She spoke of lighting and apertures, but all Alan could do was work on the sentence structure to tell her he was going to go to jail briefly or vacation or away. Then suddenly their eyes met.
“Uncle Alan?” Julie asked.
“Yes?”
“We’re you even looking?”
“Of course, I was,” Alan lied.
She didn’t believe him, but she started to flip through her pictures again. This time Alan looked and he saw something.
“Where’d you take this one?”
His finger smudged the red hatchback sitting next to a laundry mat. If he had known anything about composition and the rule of thirds, he would’ve known his niece had framed the picture perfectly.
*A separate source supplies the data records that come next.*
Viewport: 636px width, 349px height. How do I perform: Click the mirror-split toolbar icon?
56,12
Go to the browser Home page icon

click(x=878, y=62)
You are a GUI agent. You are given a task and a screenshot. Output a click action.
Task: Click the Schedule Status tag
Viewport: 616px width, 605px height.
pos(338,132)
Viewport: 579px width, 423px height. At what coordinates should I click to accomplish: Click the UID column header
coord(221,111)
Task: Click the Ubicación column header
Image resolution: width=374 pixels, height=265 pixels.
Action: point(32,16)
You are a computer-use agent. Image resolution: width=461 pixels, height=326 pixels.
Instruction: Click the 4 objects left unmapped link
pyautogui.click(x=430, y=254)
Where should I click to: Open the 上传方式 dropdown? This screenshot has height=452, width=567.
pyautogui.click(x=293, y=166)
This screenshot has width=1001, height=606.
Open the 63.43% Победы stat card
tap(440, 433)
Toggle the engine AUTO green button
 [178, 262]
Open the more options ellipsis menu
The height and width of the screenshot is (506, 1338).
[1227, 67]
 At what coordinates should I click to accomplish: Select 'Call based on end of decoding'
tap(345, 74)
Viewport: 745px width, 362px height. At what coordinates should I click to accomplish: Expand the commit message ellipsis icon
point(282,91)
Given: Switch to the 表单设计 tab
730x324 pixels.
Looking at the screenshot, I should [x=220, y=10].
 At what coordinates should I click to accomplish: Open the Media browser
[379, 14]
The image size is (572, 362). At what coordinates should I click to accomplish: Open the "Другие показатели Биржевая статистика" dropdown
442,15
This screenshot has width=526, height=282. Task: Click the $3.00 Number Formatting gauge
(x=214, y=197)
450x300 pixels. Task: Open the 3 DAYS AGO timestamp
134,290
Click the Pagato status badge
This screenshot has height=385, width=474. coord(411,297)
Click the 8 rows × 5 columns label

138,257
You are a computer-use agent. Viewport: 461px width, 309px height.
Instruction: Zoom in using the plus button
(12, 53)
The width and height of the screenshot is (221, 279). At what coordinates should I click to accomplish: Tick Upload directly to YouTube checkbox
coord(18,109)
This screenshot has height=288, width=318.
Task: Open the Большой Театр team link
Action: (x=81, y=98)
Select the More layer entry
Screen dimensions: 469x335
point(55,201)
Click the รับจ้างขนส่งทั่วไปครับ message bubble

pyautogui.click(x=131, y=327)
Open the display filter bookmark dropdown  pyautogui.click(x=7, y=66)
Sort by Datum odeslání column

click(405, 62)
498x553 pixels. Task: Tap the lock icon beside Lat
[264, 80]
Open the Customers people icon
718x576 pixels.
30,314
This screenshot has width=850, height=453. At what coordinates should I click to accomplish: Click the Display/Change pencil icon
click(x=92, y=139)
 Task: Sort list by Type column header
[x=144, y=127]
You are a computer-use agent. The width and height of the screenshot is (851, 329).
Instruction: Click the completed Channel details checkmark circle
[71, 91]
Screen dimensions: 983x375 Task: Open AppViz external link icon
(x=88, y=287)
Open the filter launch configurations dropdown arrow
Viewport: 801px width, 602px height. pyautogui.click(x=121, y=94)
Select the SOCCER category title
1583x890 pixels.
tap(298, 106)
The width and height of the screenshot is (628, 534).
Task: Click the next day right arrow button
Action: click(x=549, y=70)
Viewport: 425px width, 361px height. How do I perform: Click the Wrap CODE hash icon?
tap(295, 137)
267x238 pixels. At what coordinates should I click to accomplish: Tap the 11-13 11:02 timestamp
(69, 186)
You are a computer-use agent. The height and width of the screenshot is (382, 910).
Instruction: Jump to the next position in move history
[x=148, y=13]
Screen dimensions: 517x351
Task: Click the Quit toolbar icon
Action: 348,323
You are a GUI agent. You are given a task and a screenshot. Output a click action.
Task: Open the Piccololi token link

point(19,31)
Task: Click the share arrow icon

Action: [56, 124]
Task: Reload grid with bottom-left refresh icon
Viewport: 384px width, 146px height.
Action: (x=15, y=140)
“Down off Main Street I think.”
“Near Carytown?”
“Before Carytown.”
Alan knew the Laundromat. And he knew the red hatchback. Even in the picture he could make out the junk piling up in the back of the woman’s car. Her words came back to him now and he realized.
He wished he’d taken the belt buckle the woman had offered. He had less use for it, but it certainly couldn’t have been used in the frame job he now found himself caught in.
“Are you okay?” Julie asked.
Alan lied, “Of course.” Then he saw a cassette tape sitting on her desk. He pointed at the cassette. “What kind of music you listening to these days?”
“Uh, that’s a mini-DV tape. It’s for video.”
Like the one Alan had found in the bag.
“Do you have something that plays those? I’ve got one but I don’t know what’s on it. A friend left it with me.”
“My camcorder can plug up to a T.V.”
“That would be really great. Let me go get it.” Alan left his niece’s room without another word and he almost tripped on his way to his truck but he nabbed the tape off his dashboard and ran right back inside.
“You’re getting old,” Julie said as she waited for Alan to catch his breath. He tried a witty retort, but ended up just nodding and handing over the cassette tape.
She put it in and hit play.
“Stop!” Alan gasped.
Julie jumped from his tone. Her fingers fumbled until the video paused.
“Now, I remember. It’s a security tape. My friend had wanted me to hold onto it for safekeeping. I don’t think we’re supposed to watch it.” He lied. It was the footage from the store. The same footage he’d wished he’d had and knew could exonerate him from the crime of stealing the camera. But how could he use it now to prove his innocence?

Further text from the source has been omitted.